Using the records below, write out again exactly the lines that begin at the line containing "Given: Browse for the Raíz HTML folder" and end at the line containing "Task: Click the undo arrow icon", and no other lines.

***

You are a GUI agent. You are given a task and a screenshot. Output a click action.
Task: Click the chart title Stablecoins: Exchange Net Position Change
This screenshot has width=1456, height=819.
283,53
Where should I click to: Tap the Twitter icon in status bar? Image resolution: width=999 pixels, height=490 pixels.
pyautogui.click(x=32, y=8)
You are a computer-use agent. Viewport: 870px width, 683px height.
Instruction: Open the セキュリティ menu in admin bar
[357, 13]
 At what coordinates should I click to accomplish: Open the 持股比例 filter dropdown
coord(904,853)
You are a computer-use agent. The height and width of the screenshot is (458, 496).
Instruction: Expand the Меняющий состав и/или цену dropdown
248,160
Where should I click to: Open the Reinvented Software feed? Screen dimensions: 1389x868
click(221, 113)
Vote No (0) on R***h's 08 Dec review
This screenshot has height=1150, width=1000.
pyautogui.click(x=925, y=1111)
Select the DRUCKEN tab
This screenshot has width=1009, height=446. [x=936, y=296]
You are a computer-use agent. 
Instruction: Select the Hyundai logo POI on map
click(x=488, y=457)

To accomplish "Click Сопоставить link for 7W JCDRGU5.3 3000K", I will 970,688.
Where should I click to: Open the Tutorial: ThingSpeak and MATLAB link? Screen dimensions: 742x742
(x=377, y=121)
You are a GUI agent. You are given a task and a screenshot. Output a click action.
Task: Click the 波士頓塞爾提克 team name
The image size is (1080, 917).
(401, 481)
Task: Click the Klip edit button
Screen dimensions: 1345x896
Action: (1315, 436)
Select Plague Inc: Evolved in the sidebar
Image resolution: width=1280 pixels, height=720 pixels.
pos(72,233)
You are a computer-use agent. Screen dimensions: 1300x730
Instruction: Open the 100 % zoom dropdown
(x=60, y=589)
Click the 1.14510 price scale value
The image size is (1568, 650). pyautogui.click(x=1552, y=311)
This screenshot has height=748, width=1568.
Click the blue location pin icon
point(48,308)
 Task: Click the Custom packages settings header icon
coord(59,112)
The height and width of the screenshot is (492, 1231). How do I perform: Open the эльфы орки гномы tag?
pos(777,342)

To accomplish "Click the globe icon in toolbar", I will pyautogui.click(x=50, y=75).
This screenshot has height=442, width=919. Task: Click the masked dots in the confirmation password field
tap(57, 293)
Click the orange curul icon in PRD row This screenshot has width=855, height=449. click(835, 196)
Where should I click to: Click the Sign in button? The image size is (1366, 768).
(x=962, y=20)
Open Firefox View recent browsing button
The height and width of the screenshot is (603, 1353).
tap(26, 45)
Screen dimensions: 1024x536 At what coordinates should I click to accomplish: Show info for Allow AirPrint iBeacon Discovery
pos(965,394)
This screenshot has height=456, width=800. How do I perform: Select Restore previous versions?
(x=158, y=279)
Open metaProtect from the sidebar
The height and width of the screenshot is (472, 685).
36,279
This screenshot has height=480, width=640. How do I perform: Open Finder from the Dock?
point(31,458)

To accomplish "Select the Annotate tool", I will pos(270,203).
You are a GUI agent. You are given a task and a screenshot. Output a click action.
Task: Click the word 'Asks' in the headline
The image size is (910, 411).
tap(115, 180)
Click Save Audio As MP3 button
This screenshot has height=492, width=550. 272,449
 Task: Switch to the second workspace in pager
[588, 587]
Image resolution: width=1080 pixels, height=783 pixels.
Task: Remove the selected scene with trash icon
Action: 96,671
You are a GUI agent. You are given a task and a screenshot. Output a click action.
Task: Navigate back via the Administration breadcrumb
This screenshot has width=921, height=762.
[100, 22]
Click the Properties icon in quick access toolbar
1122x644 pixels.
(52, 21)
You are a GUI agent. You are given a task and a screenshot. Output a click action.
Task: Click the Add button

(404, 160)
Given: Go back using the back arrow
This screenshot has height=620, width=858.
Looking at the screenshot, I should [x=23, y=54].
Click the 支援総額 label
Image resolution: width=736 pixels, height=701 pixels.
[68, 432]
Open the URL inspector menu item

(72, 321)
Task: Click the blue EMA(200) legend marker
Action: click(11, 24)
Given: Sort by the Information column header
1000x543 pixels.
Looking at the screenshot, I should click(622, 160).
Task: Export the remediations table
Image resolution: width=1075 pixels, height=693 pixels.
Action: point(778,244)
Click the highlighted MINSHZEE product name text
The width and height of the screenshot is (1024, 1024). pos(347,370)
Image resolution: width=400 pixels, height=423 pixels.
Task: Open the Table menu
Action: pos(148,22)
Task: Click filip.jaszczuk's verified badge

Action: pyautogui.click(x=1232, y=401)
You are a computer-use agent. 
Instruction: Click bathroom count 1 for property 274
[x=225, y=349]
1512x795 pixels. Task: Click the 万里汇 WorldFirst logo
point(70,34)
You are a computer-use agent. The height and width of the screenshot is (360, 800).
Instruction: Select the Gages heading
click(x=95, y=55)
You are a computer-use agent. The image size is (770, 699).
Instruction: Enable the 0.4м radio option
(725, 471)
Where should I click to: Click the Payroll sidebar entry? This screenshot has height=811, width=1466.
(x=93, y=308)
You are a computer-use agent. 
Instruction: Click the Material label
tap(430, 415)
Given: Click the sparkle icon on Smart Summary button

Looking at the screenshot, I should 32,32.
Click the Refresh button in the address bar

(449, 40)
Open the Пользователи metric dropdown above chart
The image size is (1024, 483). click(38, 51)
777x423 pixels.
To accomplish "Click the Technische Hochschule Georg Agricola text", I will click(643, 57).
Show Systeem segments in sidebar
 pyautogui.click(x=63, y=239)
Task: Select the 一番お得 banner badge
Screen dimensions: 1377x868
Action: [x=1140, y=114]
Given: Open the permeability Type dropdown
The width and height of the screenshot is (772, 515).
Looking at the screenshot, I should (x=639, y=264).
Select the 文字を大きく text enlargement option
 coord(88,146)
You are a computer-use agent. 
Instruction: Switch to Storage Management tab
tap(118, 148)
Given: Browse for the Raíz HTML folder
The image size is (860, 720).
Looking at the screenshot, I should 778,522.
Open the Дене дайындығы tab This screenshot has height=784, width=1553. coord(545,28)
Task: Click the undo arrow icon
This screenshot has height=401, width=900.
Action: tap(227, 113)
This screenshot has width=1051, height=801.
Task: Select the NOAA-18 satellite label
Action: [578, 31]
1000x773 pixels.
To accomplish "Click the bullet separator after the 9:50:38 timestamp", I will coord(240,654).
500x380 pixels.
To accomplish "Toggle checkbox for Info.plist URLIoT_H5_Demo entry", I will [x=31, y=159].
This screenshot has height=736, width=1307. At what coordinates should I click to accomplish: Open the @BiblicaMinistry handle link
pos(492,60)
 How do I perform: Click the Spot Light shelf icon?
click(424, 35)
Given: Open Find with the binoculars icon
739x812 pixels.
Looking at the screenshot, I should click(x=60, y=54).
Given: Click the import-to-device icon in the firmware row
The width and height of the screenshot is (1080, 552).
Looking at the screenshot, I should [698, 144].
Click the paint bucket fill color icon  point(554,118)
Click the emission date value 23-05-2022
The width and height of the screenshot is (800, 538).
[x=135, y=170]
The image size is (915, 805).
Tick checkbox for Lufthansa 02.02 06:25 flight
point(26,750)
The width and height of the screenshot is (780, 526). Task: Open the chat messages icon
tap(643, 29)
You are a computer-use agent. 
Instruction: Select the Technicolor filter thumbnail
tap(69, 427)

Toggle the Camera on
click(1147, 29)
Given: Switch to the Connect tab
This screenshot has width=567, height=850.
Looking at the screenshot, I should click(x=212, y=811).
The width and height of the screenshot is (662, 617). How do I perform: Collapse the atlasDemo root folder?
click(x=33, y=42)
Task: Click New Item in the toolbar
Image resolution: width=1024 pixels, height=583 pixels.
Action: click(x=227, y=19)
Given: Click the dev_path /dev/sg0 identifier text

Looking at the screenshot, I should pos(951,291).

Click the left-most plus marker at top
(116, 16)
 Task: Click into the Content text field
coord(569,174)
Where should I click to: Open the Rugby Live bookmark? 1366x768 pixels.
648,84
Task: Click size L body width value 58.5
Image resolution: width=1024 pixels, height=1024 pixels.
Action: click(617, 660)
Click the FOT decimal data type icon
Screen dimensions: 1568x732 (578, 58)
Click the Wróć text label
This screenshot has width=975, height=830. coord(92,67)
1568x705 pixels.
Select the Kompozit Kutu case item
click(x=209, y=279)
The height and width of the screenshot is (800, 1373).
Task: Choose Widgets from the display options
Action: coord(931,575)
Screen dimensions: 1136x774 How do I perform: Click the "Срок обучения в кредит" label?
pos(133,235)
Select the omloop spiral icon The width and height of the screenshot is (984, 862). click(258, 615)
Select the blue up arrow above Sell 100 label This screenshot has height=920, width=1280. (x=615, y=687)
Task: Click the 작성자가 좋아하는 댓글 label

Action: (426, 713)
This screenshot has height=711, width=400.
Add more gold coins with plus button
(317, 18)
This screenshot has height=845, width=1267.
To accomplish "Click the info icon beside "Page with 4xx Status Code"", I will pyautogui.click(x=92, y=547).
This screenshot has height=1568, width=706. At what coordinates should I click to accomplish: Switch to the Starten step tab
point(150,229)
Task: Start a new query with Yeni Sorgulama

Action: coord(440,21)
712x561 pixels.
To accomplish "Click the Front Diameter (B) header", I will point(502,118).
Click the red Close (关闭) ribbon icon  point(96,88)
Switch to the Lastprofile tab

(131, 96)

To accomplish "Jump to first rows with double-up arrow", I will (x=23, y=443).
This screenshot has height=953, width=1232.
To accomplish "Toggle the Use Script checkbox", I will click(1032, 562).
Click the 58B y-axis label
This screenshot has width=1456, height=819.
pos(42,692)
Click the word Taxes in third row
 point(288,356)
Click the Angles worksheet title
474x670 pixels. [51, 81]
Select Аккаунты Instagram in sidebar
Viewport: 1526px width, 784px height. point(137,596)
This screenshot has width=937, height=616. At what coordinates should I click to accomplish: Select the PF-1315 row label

***

* RESULT *
Given: Browse for the Raíz HTML folder
The image size is (860, 720).
Looking at the screenshot, I should 778,522.
Open the Дене дайындығы tab This screenshot has height=784, width=1553. coord(545,28)
Task: Click the undo arrow icon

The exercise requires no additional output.